TASK PROMPT ::
Could you quote the records word for word, starting at the line containing "Click the company" and ending at the line containing "Action: [114, 379]", with both of those lines included? Leave the pictures out of your answer.

══ DATASET EXTRACT ══

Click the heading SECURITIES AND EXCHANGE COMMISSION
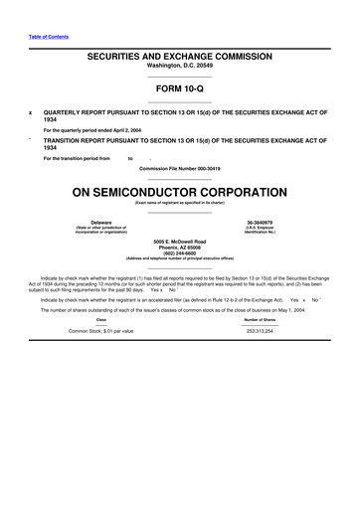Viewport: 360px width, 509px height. [179, 59]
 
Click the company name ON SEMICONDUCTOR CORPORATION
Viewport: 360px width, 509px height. [179, 191]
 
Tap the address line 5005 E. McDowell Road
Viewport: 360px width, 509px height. [179, 241]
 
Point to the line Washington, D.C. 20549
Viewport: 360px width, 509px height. [179, 69]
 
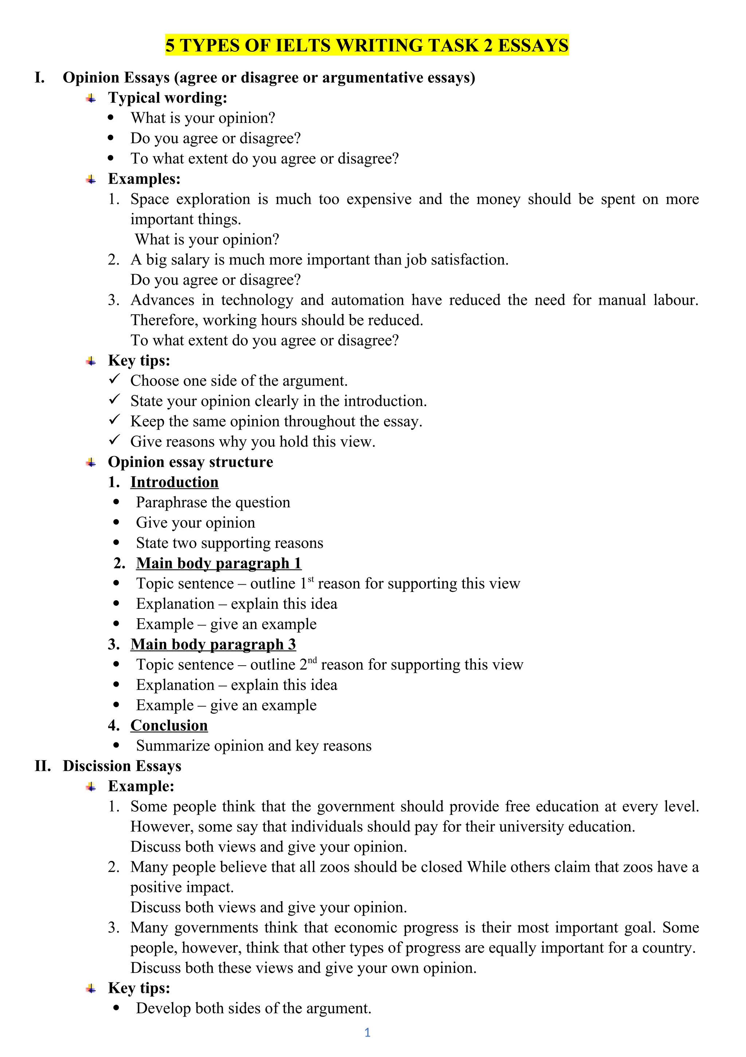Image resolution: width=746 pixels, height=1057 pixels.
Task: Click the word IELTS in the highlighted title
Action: [303, 46]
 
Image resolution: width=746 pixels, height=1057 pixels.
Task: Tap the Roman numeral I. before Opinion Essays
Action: [40, 77]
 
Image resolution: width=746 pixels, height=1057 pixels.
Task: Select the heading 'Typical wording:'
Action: [168, 98]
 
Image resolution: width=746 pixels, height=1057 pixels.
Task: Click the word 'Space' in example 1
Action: [150, 199]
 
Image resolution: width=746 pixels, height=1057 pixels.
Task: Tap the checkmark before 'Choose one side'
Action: [114, 379]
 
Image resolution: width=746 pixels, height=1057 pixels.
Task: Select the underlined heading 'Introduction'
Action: [174, 482]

═══

ANSWER IN FULL ::
Click the company name ON SEMICONDUCTOR CORPORATION
Viewport: 360px width, 509px height. [179, 191]
 
Tap the address line 5005 E. McDowell Road
Viewport: 360px width, 509px height. [179, 241]
 
Point to the line Washington, D.C. 20549
Viewport: 360px width, 509px height. [179, 69]
 
Image resolution: width=746 pixels, height=1057 pixels.
Task: Click the word IELTS in the highlighted title
Action: [303, 46]
 
Image resolution: width=746 pixels, height=1057 pixels.
Task: Tap the Roman numeral I. before Opinion Essays
Action: [40, 77]
 
Image resolution: width=746 pixels, height=1057 pixels.
Task: Select the heading 'Typical wording:'
Action: [168, 98]
 
Image resolution: width=746 pixels, height=1057 pixels.
Task: Click the word 'Space' in example 1
Action: [150, 199]
 
Image resolution: width=746 pixels, height=1057 pixels.
Task: Tap the checkmark before 'Choose one side'
Action: [114, 379]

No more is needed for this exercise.